Symptoms: VNC link in admin or user panel doesn't respond.

Check:

  1. KasmVNC process: docker exec {container} ps aux | grep kasmvnc
  2. Port 6901 in container: docker exec {container} ss -tlnp | grep 6901
  3. Control plane VNC reverse proxy logs

Fix:

  • KasmVNC not started → Enter container and start manually, or rebuild host
  • Network issue → Verify control plane can reach container's management network IP

Disaster Recovery

Full Recovery

For when the host is completely unavailable and you need to restore on a new machine:

  1. Prepare new host meeting prerequisites
  2. Deploy:
    bash
    git clone https://github.com/ZaneL1u/cloud-cli-proxy.git /opt/cloud-cli-proxy
    cd /opt/cloud-cli-proxy
    sudo bash deploy/scripts/deploy.sh
  3. Restore database:
    bash
    systemctl stop cloud-cli-proxy-control-plane
    pg_restore --clean -d cloudproxy /path/to/backup.dump
    systemctl start cloud-cli-proxy-control-plane
  4. Rebuild image: bash deploy/docker/managed-user/build-managed-image.sh
  5. Verify: curl -s http://127.0.0.1:8080/healthz

WARNING

After recovery, all user containers need to be recreated and started. User accounts, egress IPs, and bindings from the database are preserved.

Database-only Recovery

bash
systemctl stop cloud-cli-proxy-control-plane
sudo -u postgres psql -c "DROP DATABASE cloudproxy"
sudo -u postgres psql -c "CREATE DATABASE cloudproxy OWNER cloudproxy"
pg_restore -d cloudproxy /var/backups/cloud-cli-proxy/latest-backup.dump
systemctl start cloud-cli-proxy-control-plane

Logs

bash
# Control plane (follow)
journalctl -u cloud-cli-proxy-control-plane -f

# Host-agent (follow)
journalctl -u cloud-cli-proxy-host-agent -f

# Last N lines
journalctl -u cloud-cli-proxy-control-plane --no-pager -n 100

# Time range
journalctl -u cloud-cli-proxy-control-plane --since "2026-03-27 00:00:00" --until "2026-03-27 23:59:59"

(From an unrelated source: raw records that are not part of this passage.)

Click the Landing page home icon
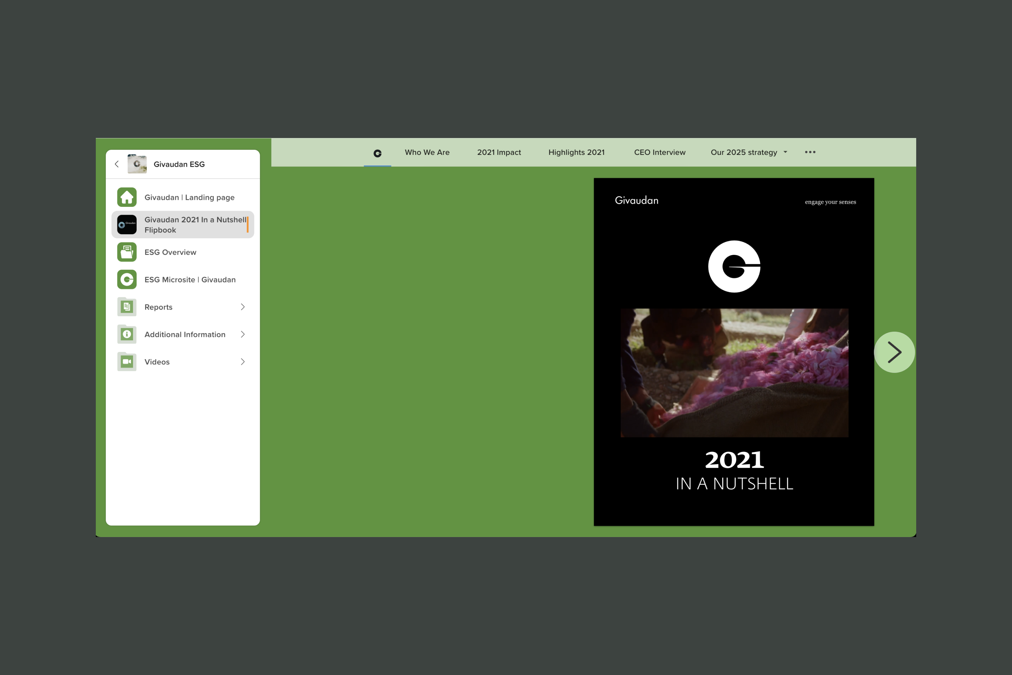 (x=127, y=197)
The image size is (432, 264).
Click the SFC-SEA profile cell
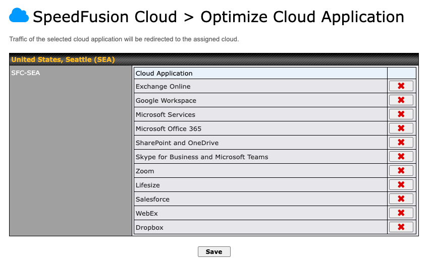pos(26,73)
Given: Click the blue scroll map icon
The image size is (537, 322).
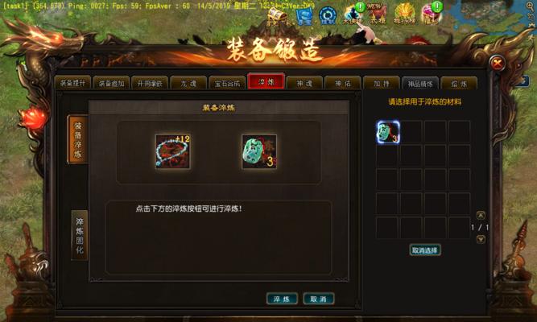Looking at the screenshot, I should click(x=304, y=16).
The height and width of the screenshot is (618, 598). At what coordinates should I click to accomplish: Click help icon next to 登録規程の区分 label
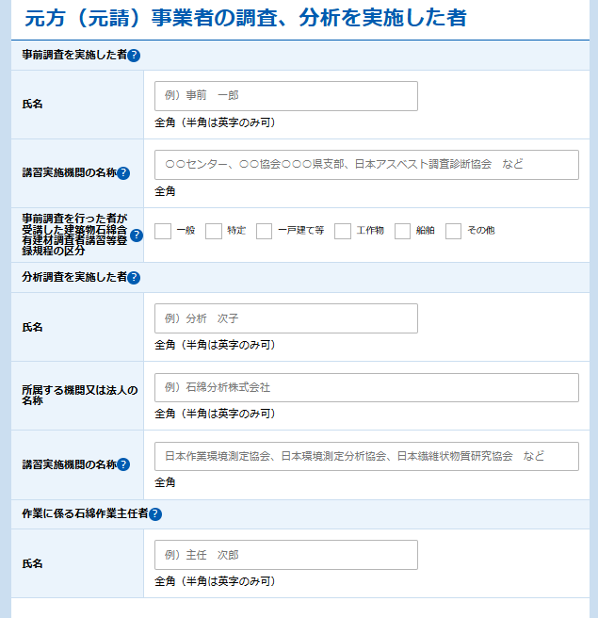tap(137, 236)
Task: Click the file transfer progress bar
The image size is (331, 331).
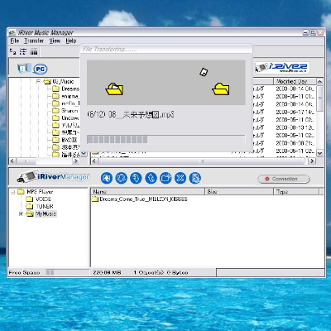Action: click(x=166, y=140)
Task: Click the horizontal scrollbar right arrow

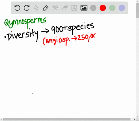Action: pos(135,119)
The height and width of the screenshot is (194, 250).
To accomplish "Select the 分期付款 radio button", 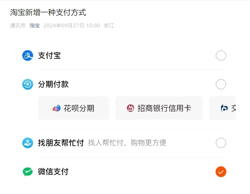I will click(221, 84).
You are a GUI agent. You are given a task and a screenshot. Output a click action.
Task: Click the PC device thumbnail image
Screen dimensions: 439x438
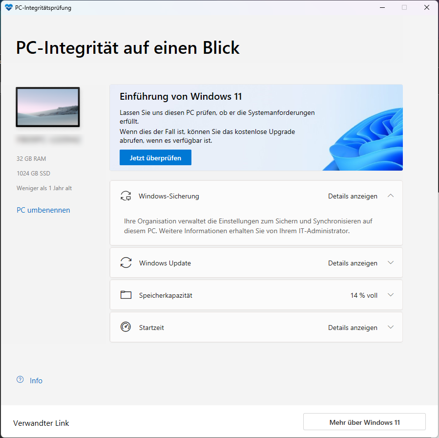(x=48, y=107)
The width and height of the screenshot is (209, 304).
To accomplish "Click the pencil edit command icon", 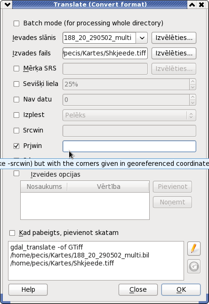I will pyautogui.click(x=193, y=249).
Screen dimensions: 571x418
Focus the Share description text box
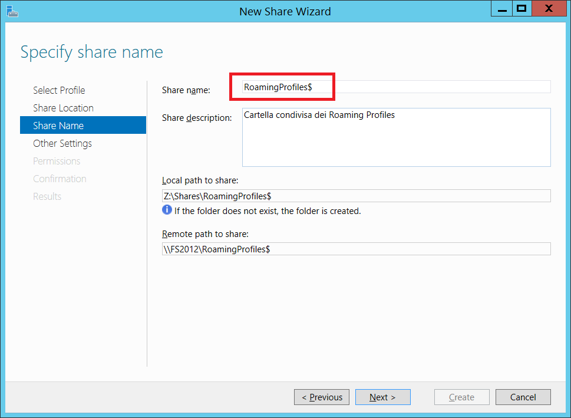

# Docker Compose deployment
docker compose logs -f control-plane
docker compose logs -f admin

FAQ

Q: What proxy protocols are supported?

A: Five protocols: SOCKS5, VMess, Shadowsocks, Trojan, and HTTP Proxy. Configuration follows the sing-box outbound format.

Q: What's the difference between WireGuard and Proxy mode?

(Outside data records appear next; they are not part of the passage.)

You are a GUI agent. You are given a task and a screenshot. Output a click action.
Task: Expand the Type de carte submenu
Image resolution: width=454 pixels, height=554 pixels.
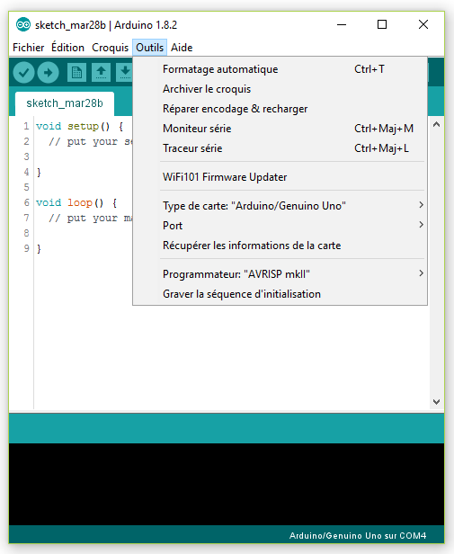(280, 206)
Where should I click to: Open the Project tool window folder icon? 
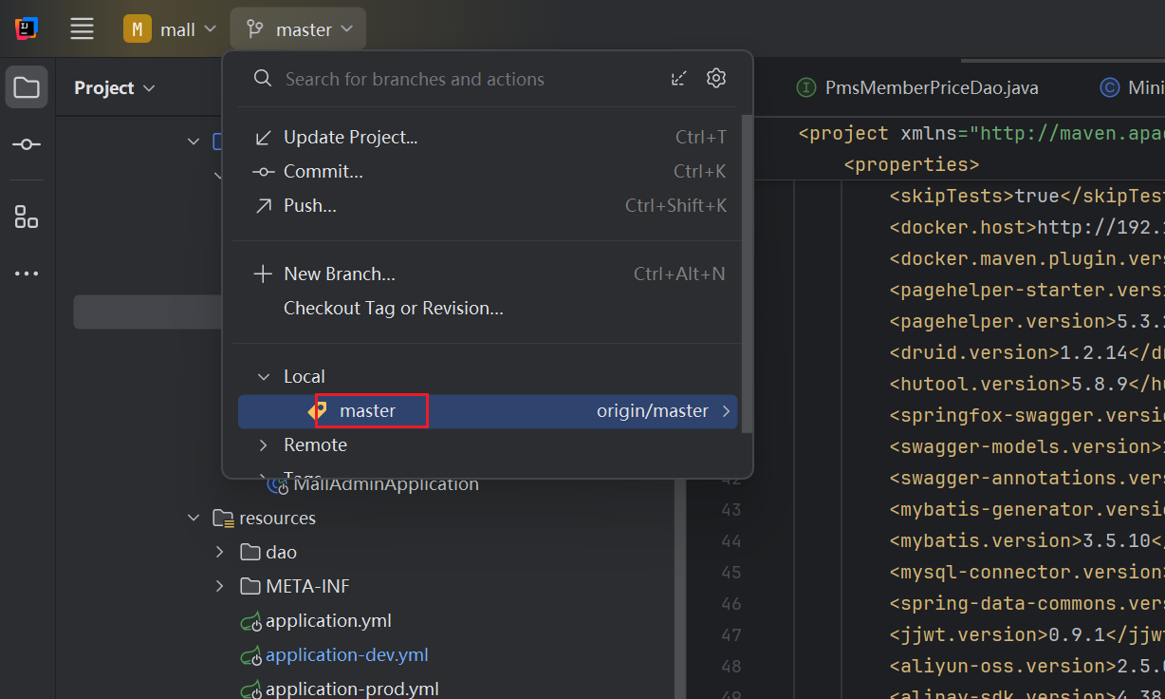tap(27, 88)
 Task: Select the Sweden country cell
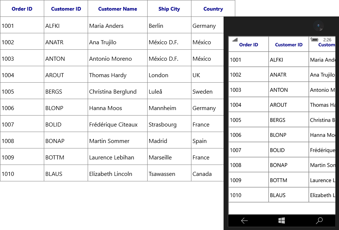click(207, 91)
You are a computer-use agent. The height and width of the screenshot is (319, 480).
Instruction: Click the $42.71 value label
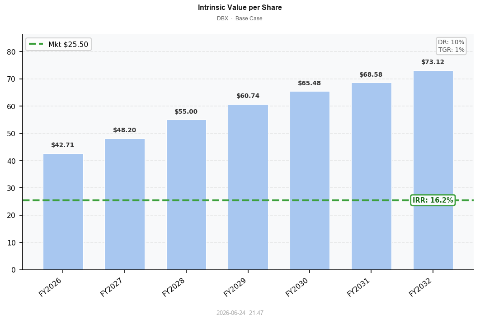(x=62, y=145)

A: WireGuard uses kernel-level full-tunnel with better performance. Proxy mode uses sing-box tun in userspace, supporting more protocols with slight overhead. Both achieve full-traffic egress enforcement with zero leaks.

Q: Will user container data be lost?

A: Rebuilding a host preserves the home directory. Deleting a host destroys all data. Back up important data using Git or similar tools.

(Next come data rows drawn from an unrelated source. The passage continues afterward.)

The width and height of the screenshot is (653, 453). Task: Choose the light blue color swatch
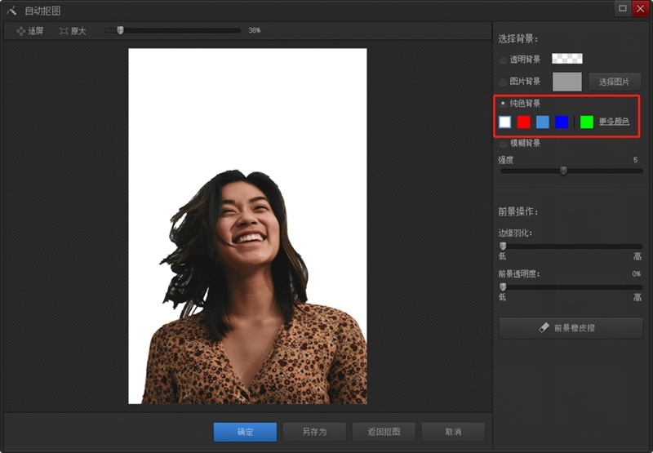pos(543,122)
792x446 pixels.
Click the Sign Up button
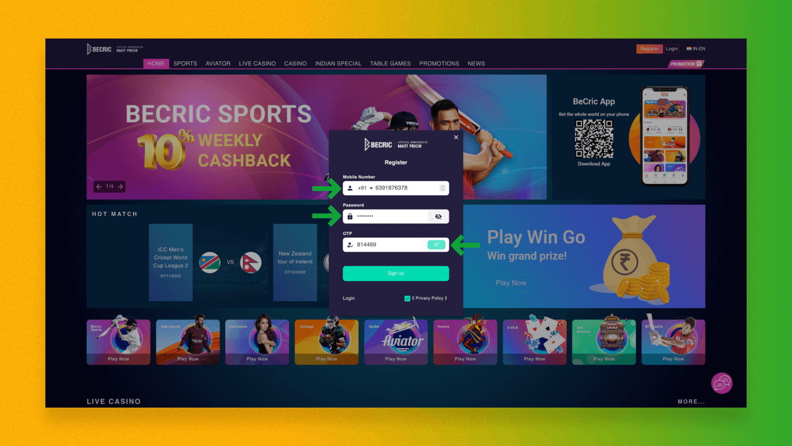396,273
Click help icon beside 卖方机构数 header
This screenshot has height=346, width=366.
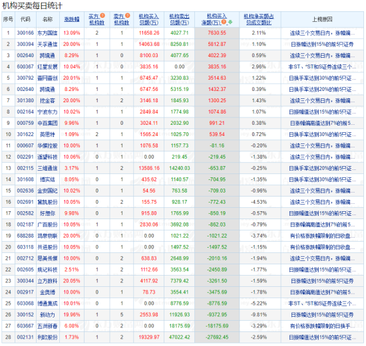tap(128, 16)
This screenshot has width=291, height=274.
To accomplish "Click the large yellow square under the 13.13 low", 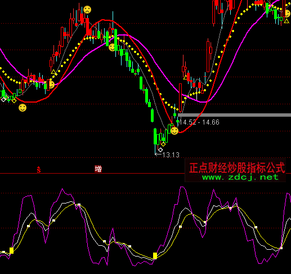I will point(155,256).
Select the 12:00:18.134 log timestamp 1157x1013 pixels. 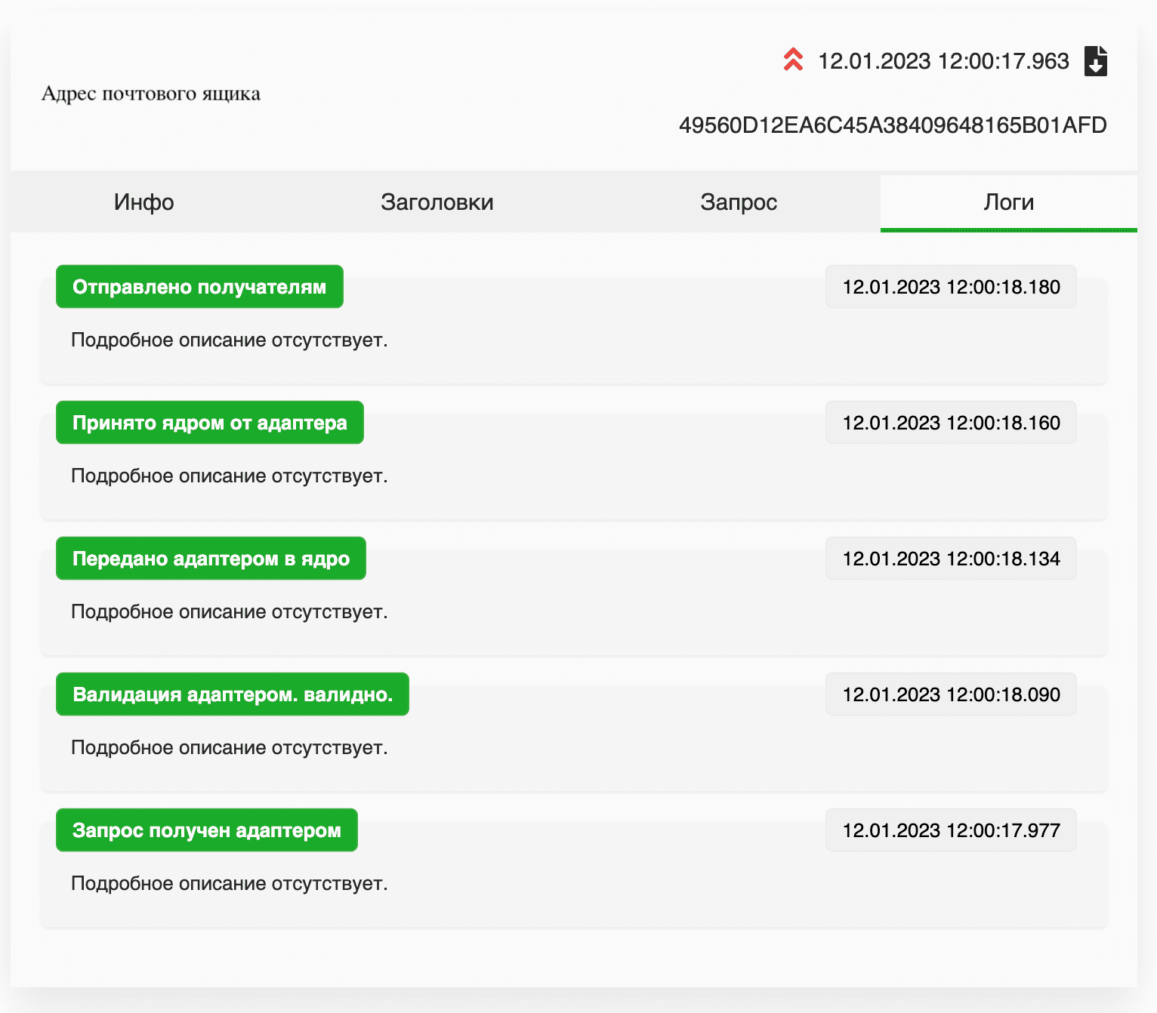tap(951, 559)

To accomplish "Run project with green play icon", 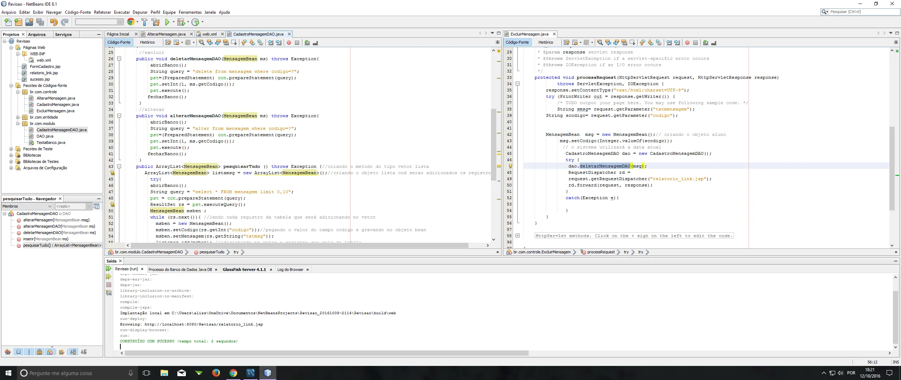I will (167, 22).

Q: Can I develop on macOS / Windows?

A: Yes. When using make dev, host-agent runs in embedded mode. For proxy mode egress, build the sing-box gateway sidecar first: make gateway-image.

Q: How do I update the user container image?

A: Rebuild the managed image (make user-image), then rebuild the hosts that need updating. Rebuilding preserves home directory data.